Doomed Iron Ore Market Spurs Cliffs to Speed Australia Mine ExitDavid Stringer
The seaborne iron ore market is a “horrible business” that’s prompting the largest U.S. iron ore producer to speed its exit from mines in Australia.
The “market is doomed, is cursed, is a place not to be in, I can’t wait to get out of Australia. That’s the bottom line,” Cliffs Natural Resources Inc. Chairman and Chief Executive Officer Lourenco Goncalves said on a conference call. “I already shut down completely in Canada, and as soon as I get to the end of life of mine in Australia, I’m out of there.”
Australia is the world’s biggest exporter of iron ore.
The Cleveland-based company halted production at its Bloom Lake mine in Canada in January and is looking for a buyer for its Australian iron ore business.
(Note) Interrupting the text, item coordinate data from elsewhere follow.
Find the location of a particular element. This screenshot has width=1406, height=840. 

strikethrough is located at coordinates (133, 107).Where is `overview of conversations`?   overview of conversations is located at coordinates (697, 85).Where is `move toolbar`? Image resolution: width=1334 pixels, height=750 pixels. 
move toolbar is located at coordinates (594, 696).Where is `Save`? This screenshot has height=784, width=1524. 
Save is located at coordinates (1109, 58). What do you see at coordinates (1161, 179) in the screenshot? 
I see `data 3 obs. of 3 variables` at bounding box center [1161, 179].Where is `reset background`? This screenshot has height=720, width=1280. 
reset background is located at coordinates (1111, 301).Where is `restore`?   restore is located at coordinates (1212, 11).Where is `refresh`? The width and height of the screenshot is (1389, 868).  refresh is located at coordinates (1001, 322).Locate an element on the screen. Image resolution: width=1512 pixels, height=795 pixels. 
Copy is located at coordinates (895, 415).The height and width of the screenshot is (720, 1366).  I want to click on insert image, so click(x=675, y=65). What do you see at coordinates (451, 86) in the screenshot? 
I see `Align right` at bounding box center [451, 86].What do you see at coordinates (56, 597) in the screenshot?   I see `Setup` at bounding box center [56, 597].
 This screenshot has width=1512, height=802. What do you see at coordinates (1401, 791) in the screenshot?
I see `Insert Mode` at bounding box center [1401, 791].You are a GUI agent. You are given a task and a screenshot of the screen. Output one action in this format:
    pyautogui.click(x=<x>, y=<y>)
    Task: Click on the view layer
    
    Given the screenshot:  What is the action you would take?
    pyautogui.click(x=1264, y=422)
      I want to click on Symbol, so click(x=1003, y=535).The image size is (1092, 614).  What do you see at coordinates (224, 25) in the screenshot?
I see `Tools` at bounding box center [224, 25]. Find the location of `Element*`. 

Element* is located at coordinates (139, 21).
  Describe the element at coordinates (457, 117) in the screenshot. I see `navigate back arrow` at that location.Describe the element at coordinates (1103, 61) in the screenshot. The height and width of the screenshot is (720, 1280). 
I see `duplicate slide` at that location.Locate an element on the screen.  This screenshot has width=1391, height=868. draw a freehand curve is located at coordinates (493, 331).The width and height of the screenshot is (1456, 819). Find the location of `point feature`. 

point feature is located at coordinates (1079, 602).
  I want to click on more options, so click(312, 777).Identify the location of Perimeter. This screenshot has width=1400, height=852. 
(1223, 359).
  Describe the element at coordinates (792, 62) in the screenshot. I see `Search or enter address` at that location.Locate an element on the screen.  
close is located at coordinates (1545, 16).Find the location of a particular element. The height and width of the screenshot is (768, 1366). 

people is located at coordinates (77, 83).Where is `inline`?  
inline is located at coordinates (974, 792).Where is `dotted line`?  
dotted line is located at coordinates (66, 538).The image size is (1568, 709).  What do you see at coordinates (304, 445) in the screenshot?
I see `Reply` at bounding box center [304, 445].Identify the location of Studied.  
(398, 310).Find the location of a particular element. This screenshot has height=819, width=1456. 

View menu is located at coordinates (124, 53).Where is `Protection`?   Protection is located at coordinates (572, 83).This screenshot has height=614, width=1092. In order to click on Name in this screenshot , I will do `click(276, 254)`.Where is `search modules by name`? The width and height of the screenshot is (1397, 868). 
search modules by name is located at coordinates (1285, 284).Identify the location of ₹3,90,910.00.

It will speed its exit from Australia by a year by shutting one of the three pits at its operation, Goncalves said on its first-quarter earnings call Wednesday.
Iron ore has tumbled 47 percent in the past year as the expansion of low-cost supply by the largest producers outpaces demand growth and moves by competitors to close higher-cost output.
The moves by BHP Billiton Ltd., Rio Tinto Group and Vale SA to increase market share in the face of the price rout has earned the ire of some investors, political leaders and loss-making rivals. BHP has described the tactic as “squeezing the lemon.”
“None of the three majors can continue to support their massive capex needs without allowing iron ore price to increase,” Goncalves said. “And if they still decide to keep iron ore prices artificially low, as they have been doing so far, their advertised massive capacity increases will not materialize due to insufficient cash flow generation.”
BHP spokeswoman Emily Perry declined to comment. Rio Tinto spokesman Bruce Tobin didn’t immediately respond to a request for comment.
A price rally since early April will be capped by mid-year as more lower cost supply is added to the seaborne market, Morgan Stanley analysts wrote in an April 29 note.
Rio is seeking to raise shipments to 350 million tons this year, while BHP said this month it will continue to lift output to 290 million tons, though at a slower pace than previously planned.
Iron ore with 62 percent content at Qingdao declined 4.6 percent Wednesday to $57.13 a dry metric ton. It dropped to $47.08 on April 2, the lowest level since 2005, based on daily and weekly data from Metal Bulletin and annual benchmarks from Clarkson Plc
Rio and BHP are “playing the game of scaring everybody else,” Goncalves said. “Some people are getting really scared. Some others are not, some others are acting.”